The bookies were right. Martin Boyce is the winner of the 2011 Turner Prize. The Glasgow-based artist (born in Hamilton, Scotland, in 1967) has just received the £25,000 ($39,124) award from a beaming Mario Testino during a ceremony at the BALTIC Centre for Contemporary Art, Gateshead. It is the third time that an artist based in Scotland's largest city has won the Turner Prize — an indisputable confirmation of Glasgow's place as the UK's second art capital.
The ceremony wasn't without incident: Testino had only said the winner's first name when a chubby protester, wearing a pink tutu and with the slogan "Study This" scribbled on his bare chest, stormed in. He was immediately taken away by security.
"I didn't expect that," said Boyce coolly as he reached the podium. He then recalled with emotion how much he wanted to go to art school, and thanked the "amazing support" of his peer group. About a million viewers were expected to be watching the ceremony live on Channel 4, and and Boyce seized his chance to show his concern over reforms in higher education and the vast increase in tuition fees (evidently the object of the brief and picturesque protest). "As education is put through the wringer, I want to acknowledge the importance of accessible education," he said.
A similar disruption in protest of arts cuts occurred at the 2010 Turner Prize announcement, and that edition's winner winner, Susan Philipsz, struck a similarly gracious note of solidarity.

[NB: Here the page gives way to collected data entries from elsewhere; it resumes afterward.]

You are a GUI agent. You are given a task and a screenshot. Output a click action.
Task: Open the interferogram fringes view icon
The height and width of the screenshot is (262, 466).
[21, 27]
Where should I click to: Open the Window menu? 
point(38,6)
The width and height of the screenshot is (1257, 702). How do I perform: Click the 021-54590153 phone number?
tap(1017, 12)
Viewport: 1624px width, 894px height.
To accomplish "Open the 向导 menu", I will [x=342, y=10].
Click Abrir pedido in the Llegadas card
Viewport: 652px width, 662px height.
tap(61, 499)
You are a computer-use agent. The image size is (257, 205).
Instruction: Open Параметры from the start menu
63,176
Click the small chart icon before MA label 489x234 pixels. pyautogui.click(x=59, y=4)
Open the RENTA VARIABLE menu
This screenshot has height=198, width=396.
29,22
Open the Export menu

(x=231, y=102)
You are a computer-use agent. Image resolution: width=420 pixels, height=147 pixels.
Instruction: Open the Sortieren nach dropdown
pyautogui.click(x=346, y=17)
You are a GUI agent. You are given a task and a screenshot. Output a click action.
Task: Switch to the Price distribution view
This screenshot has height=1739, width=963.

During his spiel, Testino said that we should pay attention to the "things we don't understand" and yet this year's jury has clearly gone for the easiest on the eye. Boyce's sculptural pieces currently on show at BALTIC are inspired by modernist designers Jean Prouvé and Jöel and Jan Martel. Together they form an architectural environment, each piece echoing the next.
"At some point, I became interested in making places rather than objects," Boyce said in a short film screened before the ceremony. "I guess it's about the potential of finding... potentially beauty, potentially hope."
The runners up — Karla Black, Hilary Lloyd, and George Shaw — will all get £5,000 ($7,824) consolation prizes.